9. The Draft will be aired in HD for the first time ever. Why the wait in producing the program in high def?

It really came down to a truck and facilities that we were able to obtain in New York. The picture quality will be better, and, for the HD audience, there will be an additional bar of information and Draft-related content that the SD audience will not be getting. However, the SD screen is going to be in a 16×9 letterbox format. We are giving a bigger screen to the SD audience and taking away some of the clutter by fine-tuning some of the information along the BottomLine. We probably could have gone HD a year ago but this year we were able to obtain the same truck that we use for Monday Night Football and we decided to go for it. In the past we had left and right columns of information, in addition to the BottomLine, and it was just too busy. This year we have built everything into the BottomLine, kept more video in the 16×9 and provided the HD. In using the MNF truck, we are also using a bigger truck, which we realized we needed to do this show.

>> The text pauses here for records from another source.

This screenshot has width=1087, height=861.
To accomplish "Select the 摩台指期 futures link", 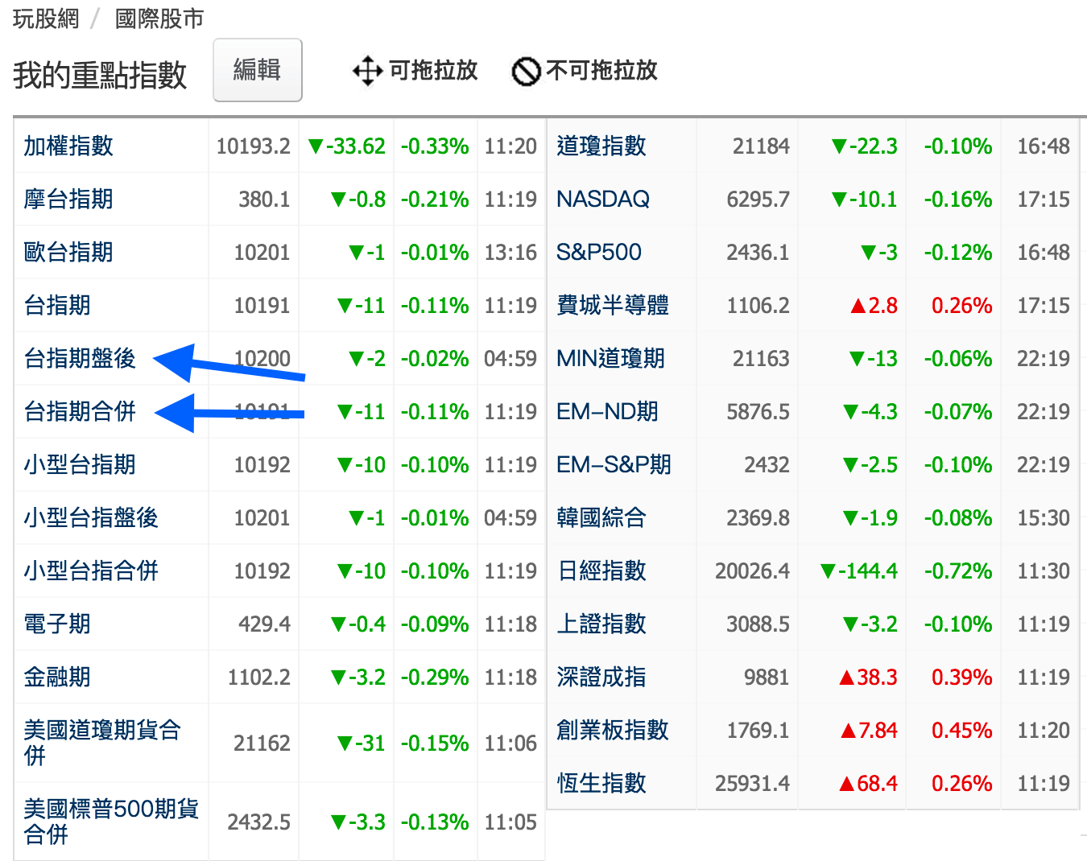I will (x=68, y=200).
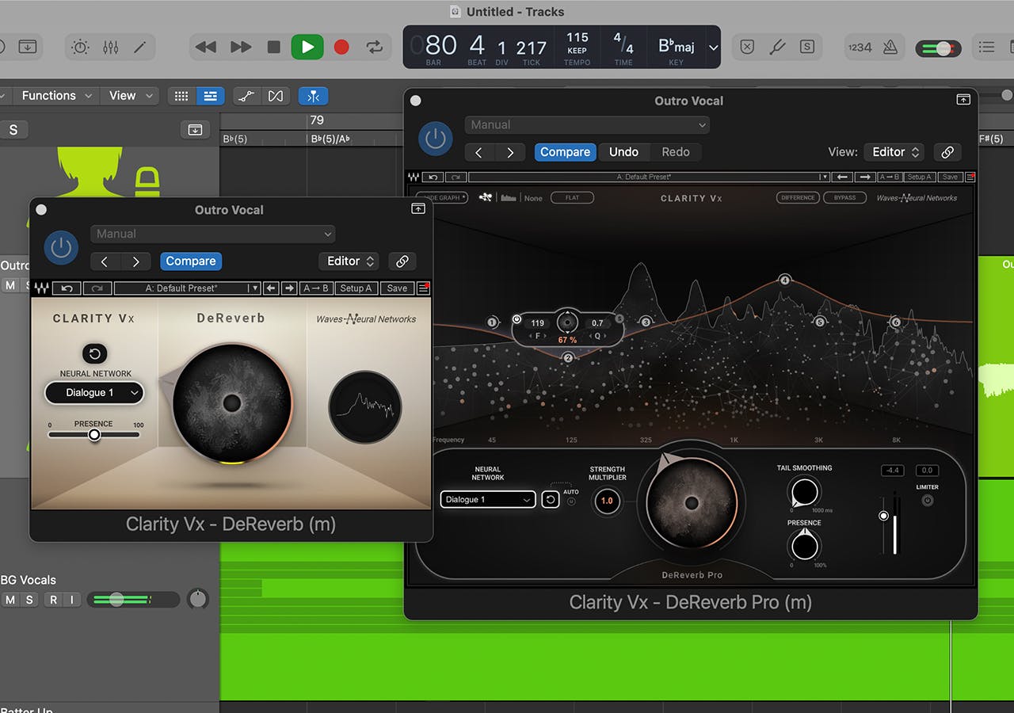The image size is (1014, 713).
Task: Toggle power button of DeReverb Pro plugin
Action: (x=435, y=139)
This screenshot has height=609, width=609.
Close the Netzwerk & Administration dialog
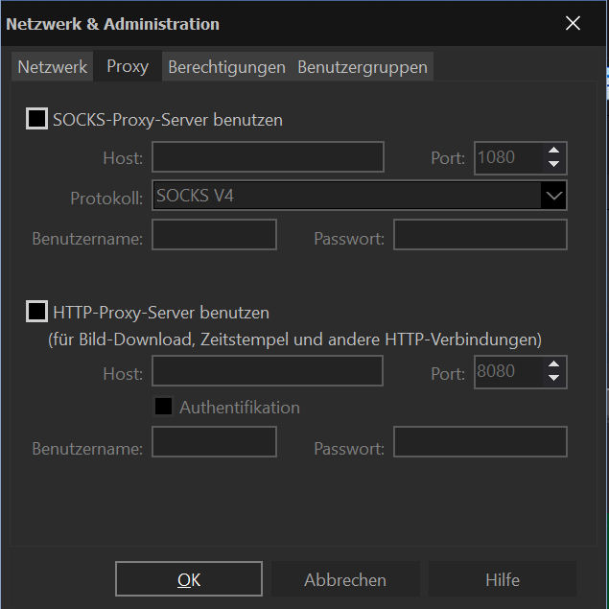pos(573,24)
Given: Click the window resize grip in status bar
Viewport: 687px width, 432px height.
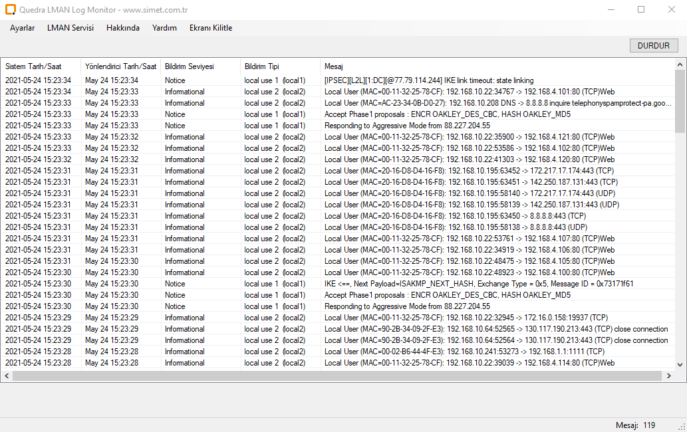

Note: the Radio City and Bristol portions of the Draft will be in HD, along with taped elements. Remotes and team videoconferencing will continue to be in SD.

10. Any other surprises planned for this year’s telecast?

We’re up to 17 remotes on day 1 with players in the draft who will be outside of Radio City, which is a record for us. We’re really excited about that and feel it will be a point of differentiation with our coverage. Between the nine who will be in the green room and being with 17 players, we almost have half the draft’s players on day 1. A great surprise to me is that one of our cameras will be with receiver Quan Cosby of Texas, who will be with Bill Cosby at a theater in New Jersey. They’re not related but they struck up a friendship. If Quan gets picked when Cosby is there performing his show at the theater, he’s going to stop to introduce Quan. That’s a unique twist that’s in the line of Joe Thomas fishing with his dad. We’re also going to be with the top four running backs in the draft – Beanie Wells, Donald Brown, Knowshon Moreno and LeShon McCoy.

Drew Rosenhaus will also have a group of players he’s representing with him in Pennsylvania. He’s got a group of 2nd round guys — McCoy (Pittsburgh), Darius Butler (Connecticut), Alphonso Smith (Wake Forest), Louis Delmas (Western Michigan) and Cornelius Ingram (Florida) – so we have depth into the second round, which I like. It’s not just at the top and the buzz is over. The other big thing is that Rosenhaus represents Anquan Boldin, Plaxico Burress and Chad Johnson, so storyline guys like that who may be traded before the draft or on draft day, we have a beat on the NFL angle too.

The last thing I would add is that we had access to the Combine for the first time, which allowed us behind the scenes with 43 players. For us, it’s more of the glam that we got out of it, not so much sit-down interviews or features, per se. It allowed us to do the magazine-type poses and things like that that help the elements of our show, both in the front-end highlight package and in the bumpers coming in and out of commercial breaks. We did some really unique stuff with motion and still photography. It elevates our look and feel.

Many thanks to Jay, and ESPN, for taking the time out of their busy week(s) to answer those so thoroughly.